Sylvan Shalom : L’Union Européenne devrait s’engager dans la promotion de la réforme palestinienne dans la Bande de Gaza et à Ramallah et non la manipulation palestinienne à l’ONU

jeudi 22 juillet 2004


Le ton monte entre Israël et l’Union européenne après la résolution non contraignante de l’ONU appelant au démantèlement de la clôture de sécurité anti-terroriste. Au lendemain de la convocation pour consultation des ambassadeurs européens, le chef de la diplomatie de l’Union Européenne a dénoncé jeudi le tracé de la barrière.

« Un pays a le droit de construire une clôture sur son territoire mais nous estimons que le tracé de cette clôture est contraire à la loi internationale », a déclaré le haut représentant de l’Union Européenne pour la politique étrangère et de sécurité commune (PESC), Javier Solana, lors d’une conférence de presse conjointe avec son homologue israélien Silvan Shalom, avec lequel il s’est entretenu pendant une heure à Jérusalem.

M. Shalom a de son côté lancé que « le gouvernement et le peuple d’Israël étaient profondément déçus par la décision de l’Europe de voter avec les Palestiniens et contre la clôture ». L’Assemblée général de l’ONU a en effet adopté à une écrasante majorité mardi une résolution demandant à l’Etat hébreu de se conformer à l’avis du 9 juillet de la Cour internationale de justice (CIJ) et de démolir « la barrière de sécurité ».

Israël assure que celle-ci, qui s’étendra à terme sur 680km, le protège des attaques terroristes, alors que les Palestiniens crient à l’annexion de fait d’une partie des territoires sur lesquels ils comptent établir leur Etat indépendant, comme prévu dans la « feuille de route » pour la paix soutenue par le Quartet (Etats-Unis, UE, Russie, ONU).

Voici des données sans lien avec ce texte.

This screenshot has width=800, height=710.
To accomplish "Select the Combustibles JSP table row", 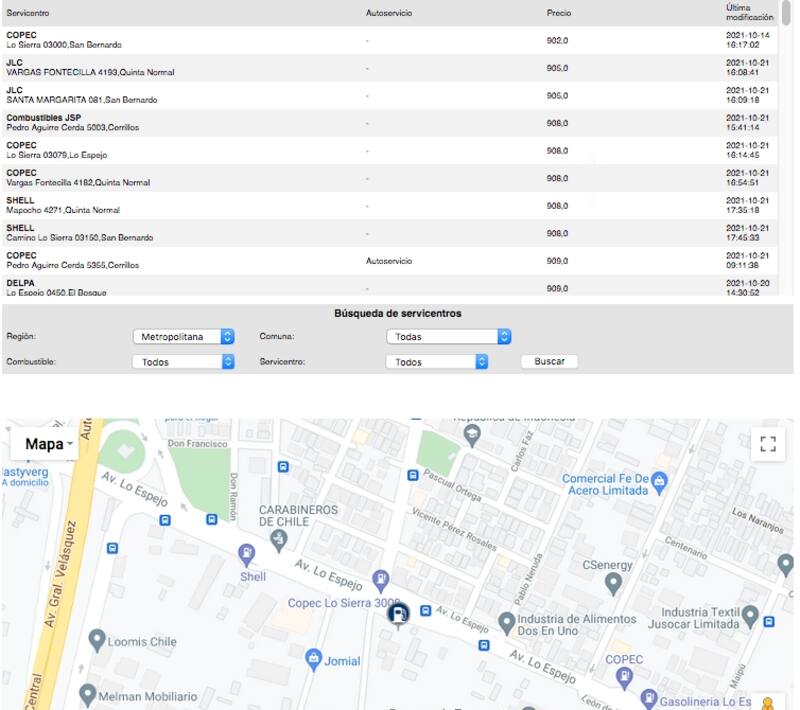I will click(x=300, y=123).
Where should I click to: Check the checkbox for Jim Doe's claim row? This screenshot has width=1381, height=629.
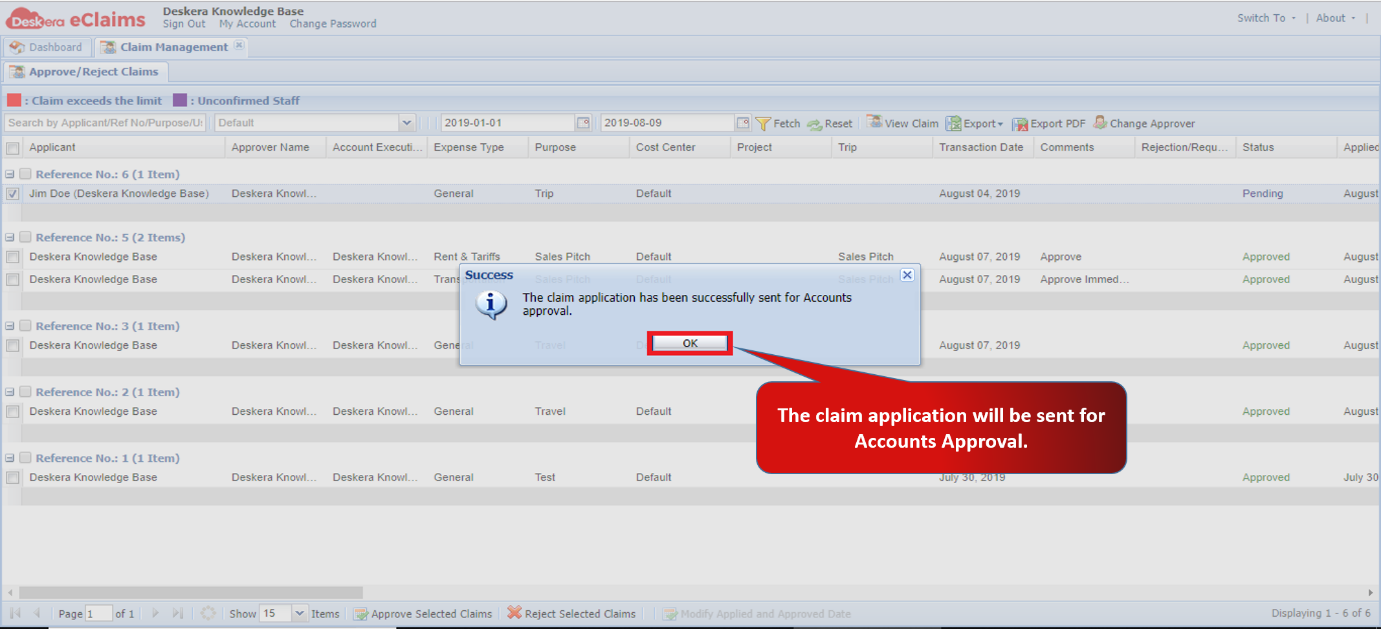coord(11,194)
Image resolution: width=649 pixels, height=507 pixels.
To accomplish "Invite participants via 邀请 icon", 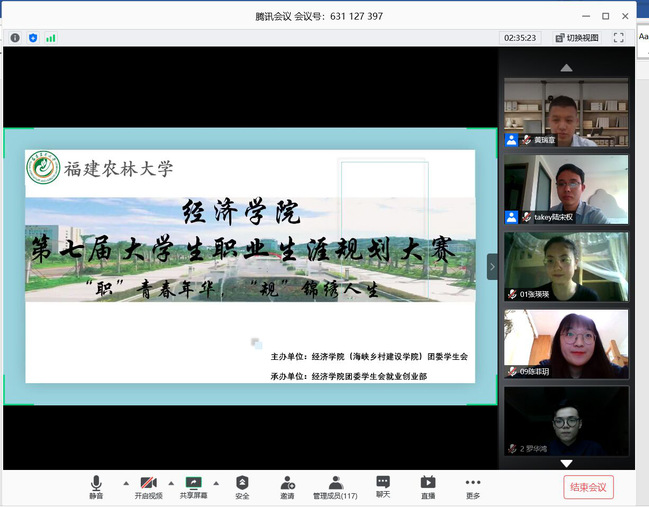I will 287,486.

« L’Union Européenne devrait s’engager dans la promotion de la réforme palestinienne dans la Bande de Gaza et à Ramallah (Cisjordanie) et non la manipulation palestinienne à l’ONU », a ajouté M. Shalom, pour qui le vote européen « encourage les Palestiniens à continuer de fuir leurs responsabilités » dans la lutte contre le terrorisme.

Selon lui, la rencontre avec M. Solana, qui devait porter sur l’amélioration des relations israélo-européennes a largement été consacrée « à une discussion franche » sur le vote à l’ONU. Israël avait décidé de réserver « un accueil difficile et froid » à M. Solana, à en croire un responsable israélien ayant requis l’anonymat. Des rendez-vous entre le représentant européen et des responsables gouvernementaux prévus pour jeudi ont été annulés.

Par ailleurs, le ministère israélien des Affaires étrangères a convoqué les ambassadeurs européens pour des consultations mercredi. Il juge dans un communiqué que le vote de l’UE à l’ONU « soulève des doutes sur la capacité de l’Union européenne à contribuer constructivement au progrès du processus de paix ».